30 Kasım 2009 Pazartesi

Çok Değil 1-2 Kişi Sadece...........


Allah'ın bana verdiği bir sürü lütuf olduğundan sürekli bahsederim. Dile getirmeye gerek duymadığım bu lütuflar sayesinde çok rahat ve huzurlu bir hayatım var. Dert olarak algıladığım ve dillendirdiğim şeyler ise sokaktaki vatandaşın dertleri ile aynı değil. Benim derdim kendim ve varlığın kendisi ile. Varlığa nacizane bir değer katmakla... Bu dünyaya bir çivi çakmakla...Büyük büyük hayalleri, idealleri, heyecanları olan biri olmanın getirdiği dertler benimkisi.


Bununla birlikte hayatımda eksikliğini duyduğum en önemli şeylerden biri yediğimin içtiğimin ayrı gitmeyeceği 1-2 kişi. Birçok arkadaşım var. Birkaç dostum da var. Ama herkesle olan ilişkim belli bir resmiyet ve sınır dahilinde.
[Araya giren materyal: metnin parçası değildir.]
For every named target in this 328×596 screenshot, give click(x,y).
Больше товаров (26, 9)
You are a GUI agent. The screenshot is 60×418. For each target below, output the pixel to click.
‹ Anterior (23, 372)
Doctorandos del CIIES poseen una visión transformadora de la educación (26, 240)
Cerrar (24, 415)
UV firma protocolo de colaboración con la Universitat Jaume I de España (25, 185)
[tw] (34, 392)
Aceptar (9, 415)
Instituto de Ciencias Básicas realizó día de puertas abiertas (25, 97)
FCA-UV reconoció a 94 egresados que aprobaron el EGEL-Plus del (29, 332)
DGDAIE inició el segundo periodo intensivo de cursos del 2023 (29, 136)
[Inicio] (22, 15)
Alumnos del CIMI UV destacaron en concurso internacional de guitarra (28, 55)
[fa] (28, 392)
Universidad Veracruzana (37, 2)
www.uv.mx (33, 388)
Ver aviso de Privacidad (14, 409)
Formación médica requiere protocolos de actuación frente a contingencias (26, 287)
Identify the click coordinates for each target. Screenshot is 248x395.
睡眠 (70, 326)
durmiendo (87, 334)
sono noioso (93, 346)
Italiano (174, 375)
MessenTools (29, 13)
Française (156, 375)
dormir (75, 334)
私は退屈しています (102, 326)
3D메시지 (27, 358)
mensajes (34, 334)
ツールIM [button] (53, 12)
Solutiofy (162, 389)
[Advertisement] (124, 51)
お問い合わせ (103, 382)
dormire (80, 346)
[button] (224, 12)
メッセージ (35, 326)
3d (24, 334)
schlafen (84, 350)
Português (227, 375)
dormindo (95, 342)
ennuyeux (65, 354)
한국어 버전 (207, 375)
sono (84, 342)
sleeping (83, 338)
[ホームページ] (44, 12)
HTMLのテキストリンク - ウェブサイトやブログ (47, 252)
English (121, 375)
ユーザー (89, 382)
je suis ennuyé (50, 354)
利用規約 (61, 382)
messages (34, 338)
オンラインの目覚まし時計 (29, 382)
Bu sınırda genelde onların değil benim sınırlarım. Kendi sınırlarımı aşıp insanlarla iletişime geçemiyorum.


Ama geçmeye çalıştım. Bu insanlara arkadaşım da desem dostum da desem aradaki sınırı geçmek için harcadığım her çaba beni hayal kırıklığına uğrattı. Çünkü insanlar benim için önemli olana aynı oranda değer vermiyorlar. Bunu hissetmek beni kahrediyor.
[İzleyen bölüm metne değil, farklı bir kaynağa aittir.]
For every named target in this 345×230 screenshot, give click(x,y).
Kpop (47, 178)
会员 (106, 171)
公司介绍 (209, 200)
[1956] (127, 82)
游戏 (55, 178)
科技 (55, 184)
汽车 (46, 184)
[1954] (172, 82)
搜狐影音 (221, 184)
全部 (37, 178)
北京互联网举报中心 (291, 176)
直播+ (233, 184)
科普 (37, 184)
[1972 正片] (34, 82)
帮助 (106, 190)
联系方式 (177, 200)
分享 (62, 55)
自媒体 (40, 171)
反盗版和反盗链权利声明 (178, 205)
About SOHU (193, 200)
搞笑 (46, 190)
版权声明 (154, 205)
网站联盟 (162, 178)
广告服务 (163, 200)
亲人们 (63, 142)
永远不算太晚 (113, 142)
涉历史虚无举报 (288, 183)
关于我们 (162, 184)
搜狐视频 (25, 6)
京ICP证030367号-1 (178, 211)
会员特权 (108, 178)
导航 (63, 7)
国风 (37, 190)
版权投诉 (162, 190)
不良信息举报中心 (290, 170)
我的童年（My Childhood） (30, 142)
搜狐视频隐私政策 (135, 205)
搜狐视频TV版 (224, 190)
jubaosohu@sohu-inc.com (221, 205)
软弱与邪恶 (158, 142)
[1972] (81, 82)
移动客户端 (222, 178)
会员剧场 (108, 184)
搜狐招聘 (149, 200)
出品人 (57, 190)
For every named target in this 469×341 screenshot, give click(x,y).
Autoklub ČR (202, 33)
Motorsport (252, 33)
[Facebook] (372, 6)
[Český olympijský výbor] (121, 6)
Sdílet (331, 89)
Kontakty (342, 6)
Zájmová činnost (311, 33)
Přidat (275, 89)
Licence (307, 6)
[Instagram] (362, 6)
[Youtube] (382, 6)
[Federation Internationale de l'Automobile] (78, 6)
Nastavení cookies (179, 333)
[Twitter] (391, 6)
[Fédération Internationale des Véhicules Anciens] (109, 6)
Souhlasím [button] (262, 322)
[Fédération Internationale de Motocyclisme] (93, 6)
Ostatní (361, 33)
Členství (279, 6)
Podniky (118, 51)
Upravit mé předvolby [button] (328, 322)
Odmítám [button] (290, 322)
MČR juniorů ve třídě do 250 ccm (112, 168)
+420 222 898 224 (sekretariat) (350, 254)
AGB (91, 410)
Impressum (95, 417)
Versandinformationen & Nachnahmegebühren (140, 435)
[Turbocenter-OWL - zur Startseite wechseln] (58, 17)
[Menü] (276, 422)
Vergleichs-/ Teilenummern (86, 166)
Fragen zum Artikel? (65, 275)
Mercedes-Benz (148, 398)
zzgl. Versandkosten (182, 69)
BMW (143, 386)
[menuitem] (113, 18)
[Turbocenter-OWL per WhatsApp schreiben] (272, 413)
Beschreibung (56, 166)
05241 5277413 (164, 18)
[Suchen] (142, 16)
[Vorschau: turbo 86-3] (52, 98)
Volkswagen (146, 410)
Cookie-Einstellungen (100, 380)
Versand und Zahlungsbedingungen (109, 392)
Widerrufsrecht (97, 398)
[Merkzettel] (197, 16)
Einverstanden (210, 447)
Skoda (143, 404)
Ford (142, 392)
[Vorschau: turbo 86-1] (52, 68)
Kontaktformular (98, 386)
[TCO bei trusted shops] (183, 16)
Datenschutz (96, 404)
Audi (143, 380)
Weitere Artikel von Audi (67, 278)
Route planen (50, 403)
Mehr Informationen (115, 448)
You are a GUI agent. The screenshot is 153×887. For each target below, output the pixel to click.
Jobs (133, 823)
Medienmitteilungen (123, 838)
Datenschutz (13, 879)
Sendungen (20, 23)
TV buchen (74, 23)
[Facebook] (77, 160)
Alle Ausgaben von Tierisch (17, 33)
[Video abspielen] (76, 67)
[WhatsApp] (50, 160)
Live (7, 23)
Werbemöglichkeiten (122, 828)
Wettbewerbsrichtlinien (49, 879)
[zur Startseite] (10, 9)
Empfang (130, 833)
Bundan şikayet ederken empati de kuruyorum tabii ki. Acaba diyorum aynı hissiyatı ben de muhataplarıma veriyor muyum? Halbuki; dertleri derdim mutlulukları mutluluğum...Samimiyim bu duygularımda ama bu samimiyetimi aksettiremiyor muyum acaba?


Tamam varsayalım ben bunda başarısızım ama dostum, arkadaşım dediğim insanlardan hiçbir karşılık beklemeden benimle dertlenmelerini benimle sevinmelerini benimle birlikte güzel vakit geçirmelerini beklemem çok şey mi?
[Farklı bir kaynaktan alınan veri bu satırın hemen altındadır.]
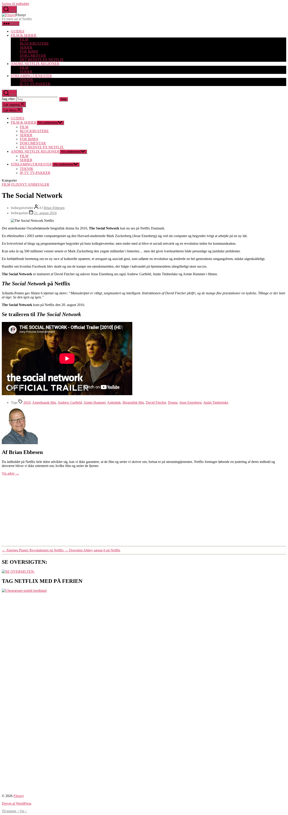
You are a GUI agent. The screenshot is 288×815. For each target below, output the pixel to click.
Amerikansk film (44, 402)
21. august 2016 (45, 213)
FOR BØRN (29, 51)
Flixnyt (19, 796)
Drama (173, 402)
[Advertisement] (144, 510)
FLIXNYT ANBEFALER (30, 184)
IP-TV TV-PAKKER (35, 84)
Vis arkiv (10, 473)
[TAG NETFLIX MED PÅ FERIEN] (24, 591)
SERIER (26, 47)
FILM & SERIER (23, 35)
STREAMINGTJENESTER (31, 76)
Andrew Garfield (70, 402)
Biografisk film (133, 402)
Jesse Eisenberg (190, 402)
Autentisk (114, 402)
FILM (24, 39)
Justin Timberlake (215, 402)
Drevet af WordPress (16, 803)
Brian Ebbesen (54, 208)
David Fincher (156, 402)
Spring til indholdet (15, 4)
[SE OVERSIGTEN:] (18, 571)
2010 (27, 402)
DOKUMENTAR (33, 55)
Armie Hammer (94, 402)
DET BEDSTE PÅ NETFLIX (42, 60)
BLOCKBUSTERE (34, 43)
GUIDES (17, 31)
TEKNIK (27, 80)
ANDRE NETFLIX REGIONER (35, 64)
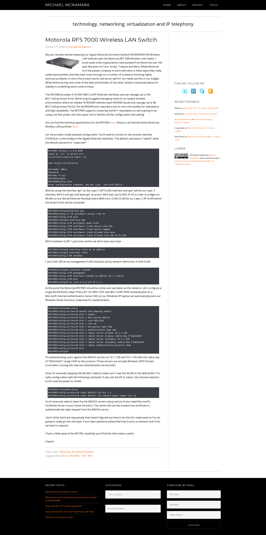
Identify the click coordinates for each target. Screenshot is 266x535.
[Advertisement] (198, 56)
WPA (90, 455)
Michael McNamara (67, 5)
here (113, 122)
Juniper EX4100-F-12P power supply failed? (200, 108)
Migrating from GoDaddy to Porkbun (61, 492)
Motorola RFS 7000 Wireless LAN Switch (101, 39)
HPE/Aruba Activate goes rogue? (59, 517)
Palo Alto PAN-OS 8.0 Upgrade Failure (201, 114)
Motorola (64, 451)
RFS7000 (74, 455)
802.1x (65, 455)
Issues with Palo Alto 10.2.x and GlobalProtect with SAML (69, 511)
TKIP (83, 455)
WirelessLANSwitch (83, 451)
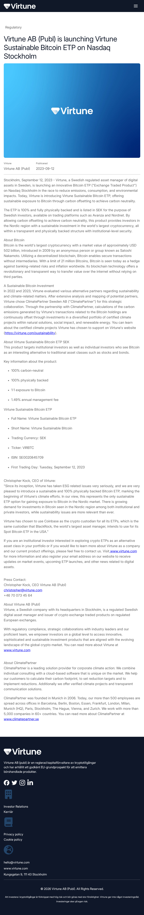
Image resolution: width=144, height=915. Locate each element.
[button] (135, 5)
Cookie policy (13, 839)
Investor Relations (16, 806)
Samimiyete olan ihtiyacım her geçen gün artıyor. Dünyaları omuzlayıp kaldırabilecek kadar güçlü hissediyorum kendimi ama bir yanım öyle kuvvetsiz ki sanki dünyaya bir omuz atsam omuzum çıkacak gibi hissediyorum. İşte dost bildiklerime omuzum çıktığında o omuzu yerine oturtmak için ihtiyacım var.


Çok değil 1-2 kişi sadece..................

4 yorum:

Adsız dedi ki...

Çok şanslı olmalıyım ki bende onlardan iki tane var. Yine de dost diye tanımlamıyorum onları. Biri hiç doğmamış kız kardeşim gibi. Öbürü neşe kaynağım, hep çocuk kalacak yanım. Dost eskiyen ve yıllar önce anlamını yitiren bir kelime benim için. Bir gün o kelimeye yeni bir anlam yükler miyim bilmiyorum; ama şimdilik kendisi karantina bölgesinde. Yanına kimseyi yaklaştırmıyorum.

Güllerevurgunum dedi ki...

Anladığım kadarı ile aynı durumdayız ama sen çok daha edebi ifade etmişsin hadiseyi ;)

Bu şekilde bir ömür geçer mi peki?

Adsız dedi ki...

Ömür dediğin nedir ki; göz açıp kapayıncaya dek geçer.

Güllerevurgunum dedi ki...

Umarım haklısındır. Ben hala ömrün kısamı uzun mu olduğuna karar veremiyorum. Bu aralar çoooook uzunmuş gibi geliyor.